Current targets across England are being scrapped in favour of a new system which officials say will lead to faster treatment for those needing it, saving 250 lives per year.
However, this means that people suffering from suspected heart attacks or strokes could wait up to 18 minutes for a response.
The changes have been welcomed by ambulance services who say the new rules will improve patient outcomes.
A spokesman from the North West Ambulance Service said: “Providing patients with the right response, at the right time, first time, is the overriding aim of the Ambulance Response Programme.
“At North West Ambulance Service NHS Trust, we aim to go live with the Ambulance Response Programme on Monday August 7. In preparation for this proposed go live date we have developed and rolled out a targeted training programme for our dispatchers, clinicians and managers in emergency operation centres.
At the moment, half of 999 calls are considered life-threatening, and require a response time of less than eight minutes.
Under the new system around four million calls a year will come under more relaxed targets and be classed as “emergency”. This now includes heart attacks and stroke.
Last year in the North West, more than 8,500 died of a heart attack, and more than 4,000 died of a stroke.

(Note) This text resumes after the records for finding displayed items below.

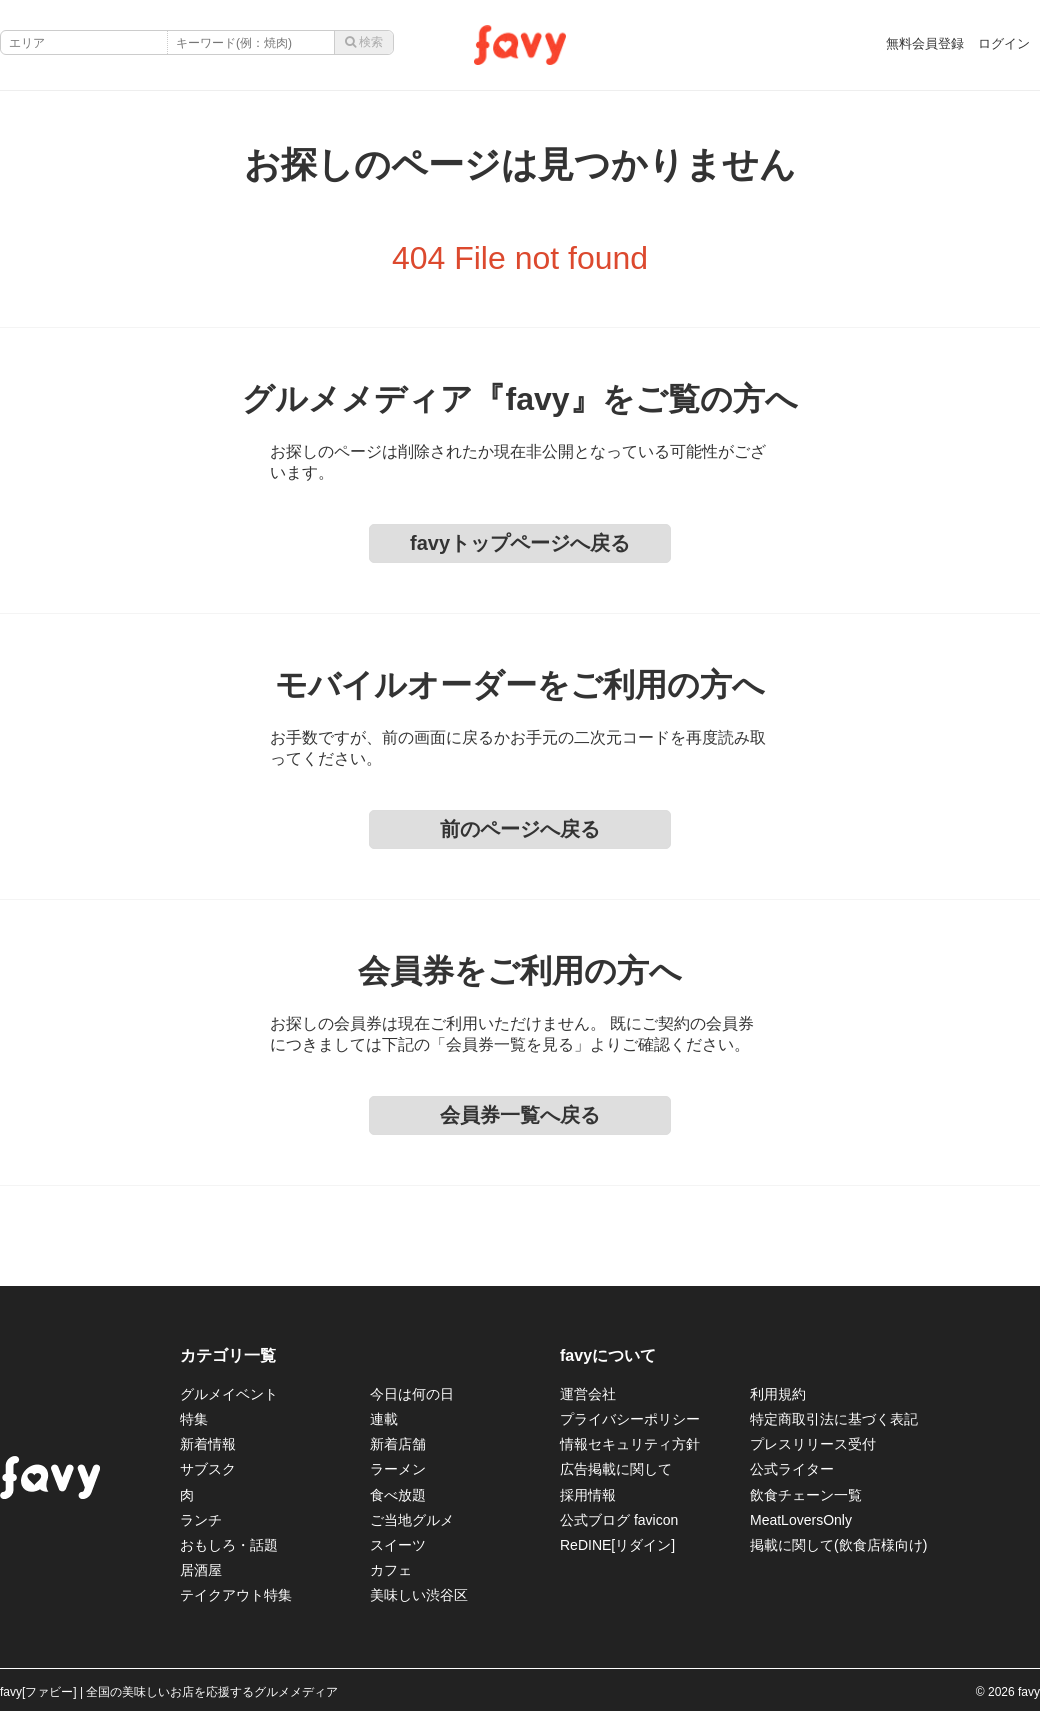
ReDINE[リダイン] (617, 1545)
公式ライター (792, 1469)
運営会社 (588, 1394)
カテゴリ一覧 (228, 1355)
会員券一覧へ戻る (520, 1115)
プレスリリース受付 (813, 1444)
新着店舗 (398, 1444)
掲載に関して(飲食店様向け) (838, 1545)
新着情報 (208, 1444)
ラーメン (398, 1469)
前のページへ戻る (520, 829)
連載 (384, 1419)
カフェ (391, 1570)
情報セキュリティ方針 (630, 1444)
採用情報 (588, 1495)
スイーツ (398, 1545)
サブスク (208, 1469)
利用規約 (778, 1394)
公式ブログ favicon (619, 1520)
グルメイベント (229, 1394)
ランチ (201, 1520)
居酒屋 (201, 1570)
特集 (194, 1419)
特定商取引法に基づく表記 (834, 1419)
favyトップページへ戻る (520, 543)
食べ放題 (398, 1495)
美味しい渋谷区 (419, 1595)
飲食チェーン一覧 (806, 1495)
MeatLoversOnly (801, 1520)
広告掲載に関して (616, 1469)
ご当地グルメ (412, 1520)
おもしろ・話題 (229, 1545)
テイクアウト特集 (236, 1595)
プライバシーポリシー (630, 1419)
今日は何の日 (412, 1394)
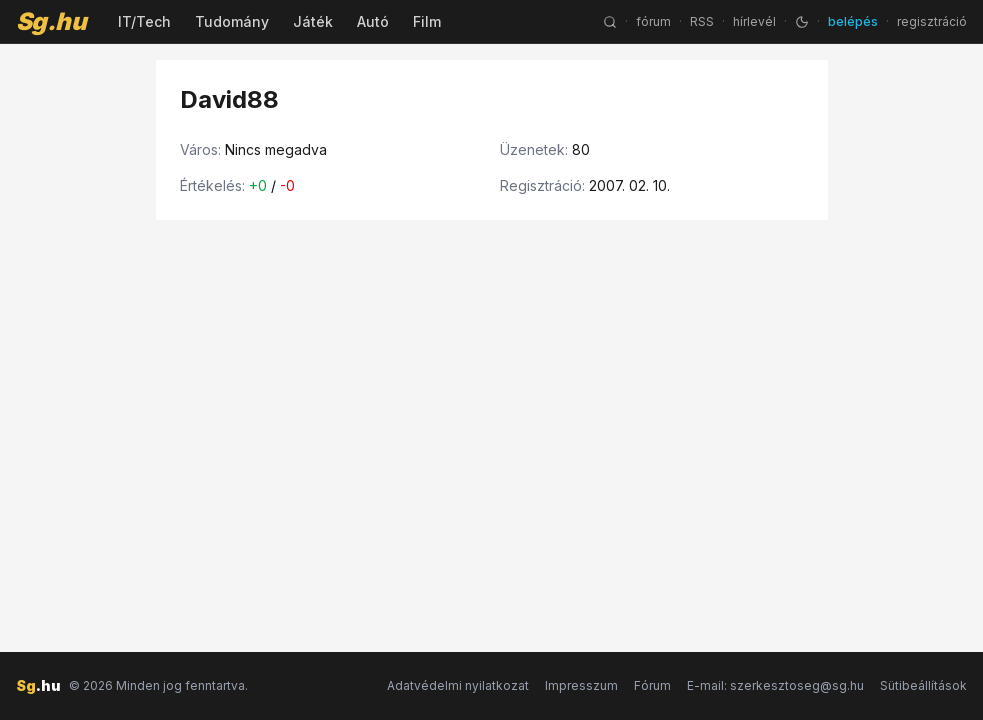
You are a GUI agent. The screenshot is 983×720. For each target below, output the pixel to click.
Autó (373, 21)
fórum (653, 21)
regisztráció (932, 21)
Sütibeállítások (923, 685)
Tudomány (232, 21)
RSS (702, 21)
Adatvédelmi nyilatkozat (458, 685)
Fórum (652, 685)
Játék (313, 21)
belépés (853, 21)
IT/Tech (144, 21)
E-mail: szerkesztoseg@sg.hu (775, 685)
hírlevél (754, 21)
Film (427, 21)
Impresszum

Advertising campaigns over recent years have frequently highlighted how vital it is that when these conditions strike, response times are everything.
In a surprising move high-ranking officials from the Stroke Association and British Heart Foundation have welcomed the changes.

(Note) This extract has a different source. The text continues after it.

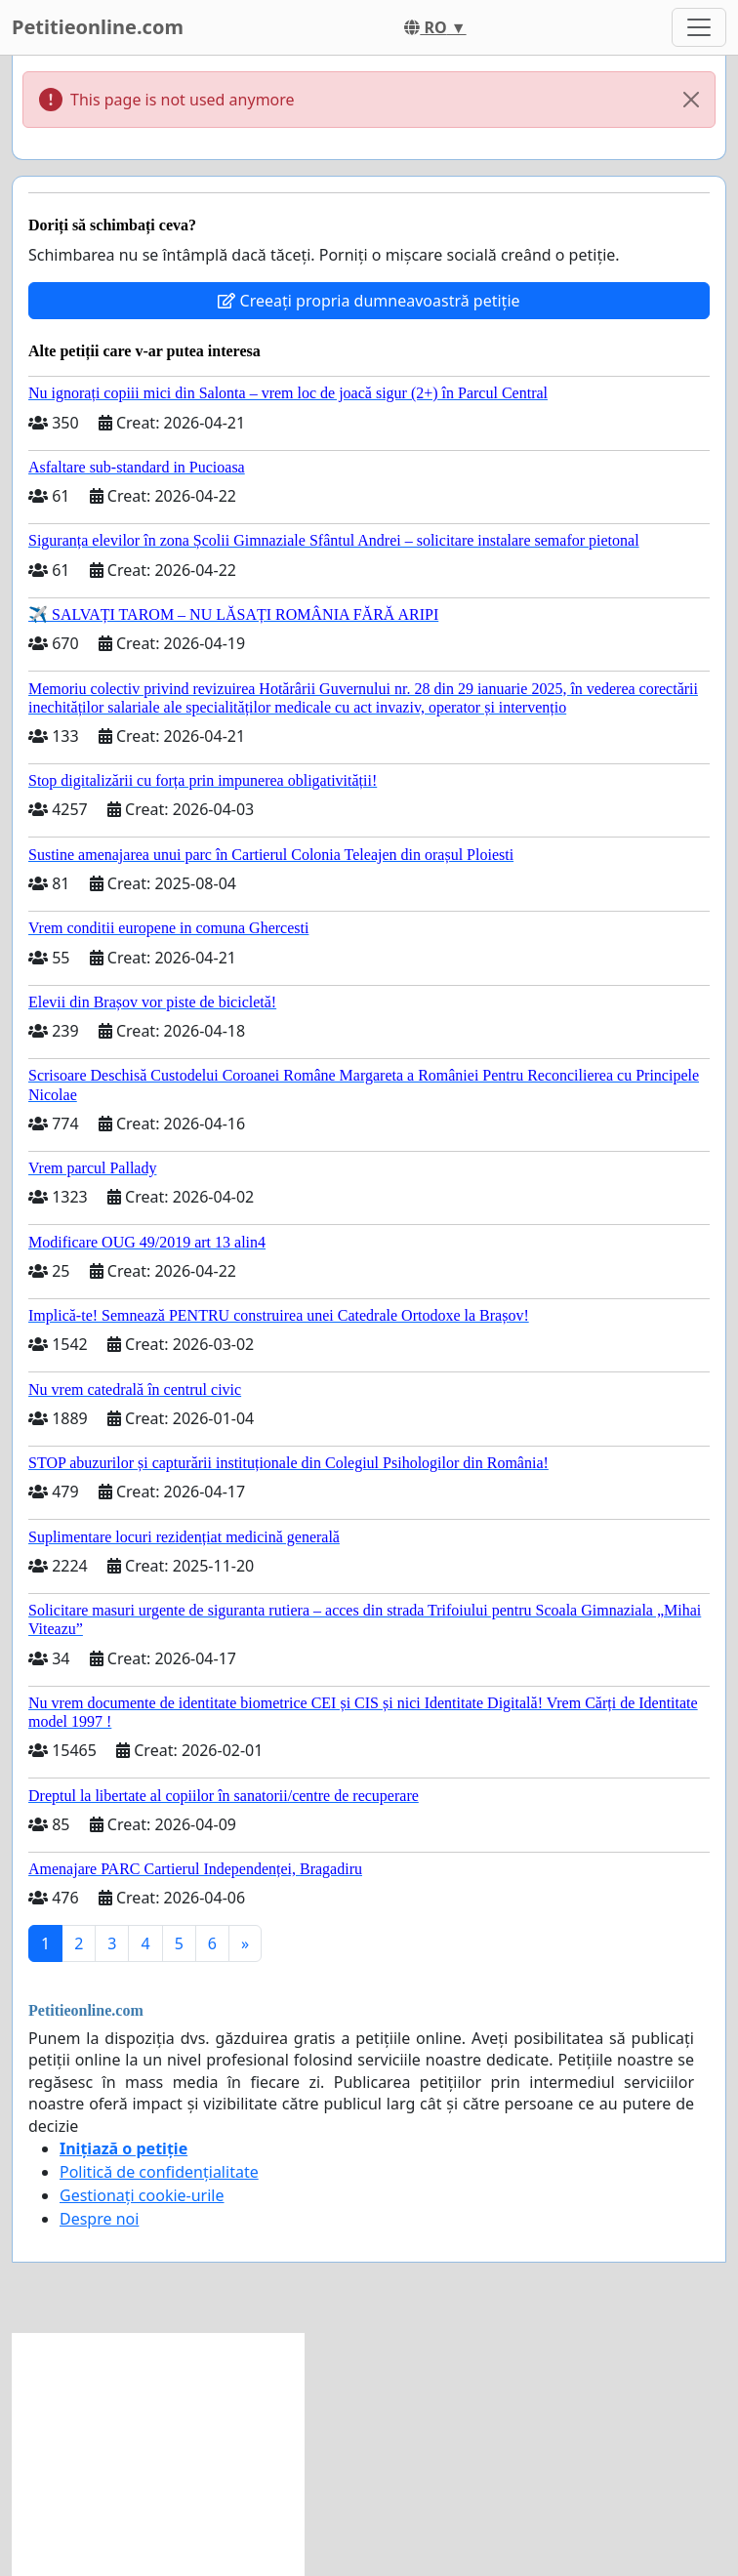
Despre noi (99, 2218)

Juliet Bouverie, chief executive of the Stroke Association, said: “We support the recommendations of the Ambulance Response Programme. It is vital that all stroke patients get to a stroke unit as quickly as possible in order to get lifesaving treatment.
“By allowing ambulance call handlers a little more time to determine what is wrong with a patient, it ensures that stroke patients can be identified and that the right vehicle can be sent out immediately to get the patient to hospital.
Simon Gillespie, chief executive of the British Heart Foundation, said: “When someone suffers a cardiac arrest, heart attack or stroke, it is absolutely vital that emergency services attend as quickly as possible.
“Following promising trial results, when the new system is introduced more widely we would expect emergency services to attend these life-threatening events more rapidly to ensure that every victim has the best chance of survival.”